Ist sich Asia Bibi dessen bewusst, dass sie zum Symbol geworden ist?
Sie ist sich dessen in dem Augenblick bewusst geworden, als sie das Gefängnis verliess. Sie ist zutiefst erstaunt, „wie ich, ein kleines Bauermädchen, noch dazu Christin, zu einer Persönlichkeit werden konnte, die in der ganzen Welt bekannt ist“? Das ist eine schwere Bürde, denn es hindert sie daran, im Verborgenen zu bleiben. Aber ihre Geschichte hilft den Pakistanern, die dem Blasphemiegesetz ausgesetzt sind. Sie ist zudem ein Symbol für moralische Geradlinigkeit. Obgleich sie am Tag ihrer Verhaftung die Freiheit erlangt hätte, wenn sie zum Islam übergetreten wäre und ihre Familie aufgegeben hätte, blieb sie doch ihrem Glauben treu.

Gibt es also einen Präzedenzfall Asia Bibi?

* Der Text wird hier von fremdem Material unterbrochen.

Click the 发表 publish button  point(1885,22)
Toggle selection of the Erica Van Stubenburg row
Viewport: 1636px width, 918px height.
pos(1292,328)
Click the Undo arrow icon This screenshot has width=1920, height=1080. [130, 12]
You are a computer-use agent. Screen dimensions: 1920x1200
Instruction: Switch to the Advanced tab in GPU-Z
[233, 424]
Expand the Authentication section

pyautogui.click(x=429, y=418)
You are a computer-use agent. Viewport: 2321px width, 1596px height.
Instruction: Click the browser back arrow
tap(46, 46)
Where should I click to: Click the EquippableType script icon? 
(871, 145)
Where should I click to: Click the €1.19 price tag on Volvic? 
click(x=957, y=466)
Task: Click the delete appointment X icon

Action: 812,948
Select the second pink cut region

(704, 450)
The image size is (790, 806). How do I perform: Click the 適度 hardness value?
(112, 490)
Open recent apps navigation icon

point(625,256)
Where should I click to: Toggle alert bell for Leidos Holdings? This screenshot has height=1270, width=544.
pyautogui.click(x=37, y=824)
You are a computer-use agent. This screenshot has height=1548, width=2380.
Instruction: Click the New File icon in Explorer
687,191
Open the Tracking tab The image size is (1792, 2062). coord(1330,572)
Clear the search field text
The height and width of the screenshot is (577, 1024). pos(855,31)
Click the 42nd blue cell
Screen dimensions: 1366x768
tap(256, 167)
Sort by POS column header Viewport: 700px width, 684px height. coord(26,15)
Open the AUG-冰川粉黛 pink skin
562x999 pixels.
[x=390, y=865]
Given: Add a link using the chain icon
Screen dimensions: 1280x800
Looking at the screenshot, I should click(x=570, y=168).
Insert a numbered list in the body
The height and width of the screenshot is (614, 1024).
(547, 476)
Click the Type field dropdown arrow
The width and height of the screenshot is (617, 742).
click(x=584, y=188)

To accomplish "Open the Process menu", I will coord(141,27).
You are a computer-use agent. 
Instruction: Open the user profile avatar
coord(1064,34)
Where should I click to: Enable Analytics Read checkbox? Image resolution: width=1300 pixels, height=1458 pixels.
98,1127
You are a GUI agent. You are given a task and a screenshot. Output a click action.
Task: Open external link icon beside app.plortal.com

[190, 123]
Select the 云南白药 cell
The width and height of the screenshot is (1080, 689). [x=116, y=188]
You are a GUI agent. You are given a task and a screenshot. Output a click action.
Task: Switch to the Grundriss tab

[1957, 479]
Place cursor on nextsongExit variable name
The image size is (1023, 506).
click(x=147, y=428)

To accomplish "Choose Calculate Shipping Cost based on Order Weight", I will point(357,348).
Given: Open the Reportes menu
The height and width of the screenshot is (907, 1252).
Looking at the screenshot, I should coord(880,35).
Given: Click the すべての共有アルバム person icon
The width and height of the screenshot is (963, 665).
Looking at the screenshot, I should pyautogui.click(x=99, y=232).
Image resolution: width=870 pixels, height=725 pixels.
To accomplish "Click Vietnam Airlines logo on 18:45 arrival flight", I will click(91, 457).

Auf jeden Fall ja. Das Blasphemiegesetz ist nicht aus der Welt. Es gibt jetzt in diesem Augenblick weitere „Asia Bibis“ in pakistanischen Zellen. Jemand aus dem Westen kann sich nur sehr schwer vorstellen, was dieses Gesetz bedeutet. Es ist eine ständige Bedrohung, man kann sich jederzeit darauf berufen, um eine Auseinandersetzung zu regeln. Die Angaben zur Zahl der inhaftierten Menschen erscheinen mir angesichts der Realität lächerlich gering. Ich glaube nicht, dass es eine Möglichkeit gibt, zuverlässige Zahlen zu erhalten. Seitdem jedoch der Oberste Gerichtshof Asia Bibi am 29. Januar 2019 freigesprochen hat, kann sich die Anklage gegen den Kläger wenden, und dies wird beträchtlichen Einfluss darauf haben, wie häufig dieses Gesetz in Anspruch genommen wird.
Was die Berichterstattung in den Medien angeht, so nehmen die pakistanischen Journalisten aus freien Stücken Bezug auf Asia Bibi, wenn ein neuer Fall verhandelt wird. Sie sind sich der Bedeutung des Themas bewusst geworden und es wird schwieriger, diejenigen, auf denen der Verdacht der Blasphemie lastet, verschwinden zu lassen.

Wie sehen die Christen den Fall Asia Bibi?
Die Christen sind eine winzige Minderheit, drei Millionen von mehr als 200 Millionen Menschen. Sie wissen, dass sie sehr leicht zur Zielscheibe von Extremisten werden können, die auch Muslime angreifen, die im Verdacht stehen, zu moderat zu sein. Die Christen können sich daher nicht offen über die Freilassung Asia Bibis freuen. Aber natürlich haben sie die Entwicklung des Falles verfolgt und sein Ausgang erfüllt sie mit immenser Hoffnung.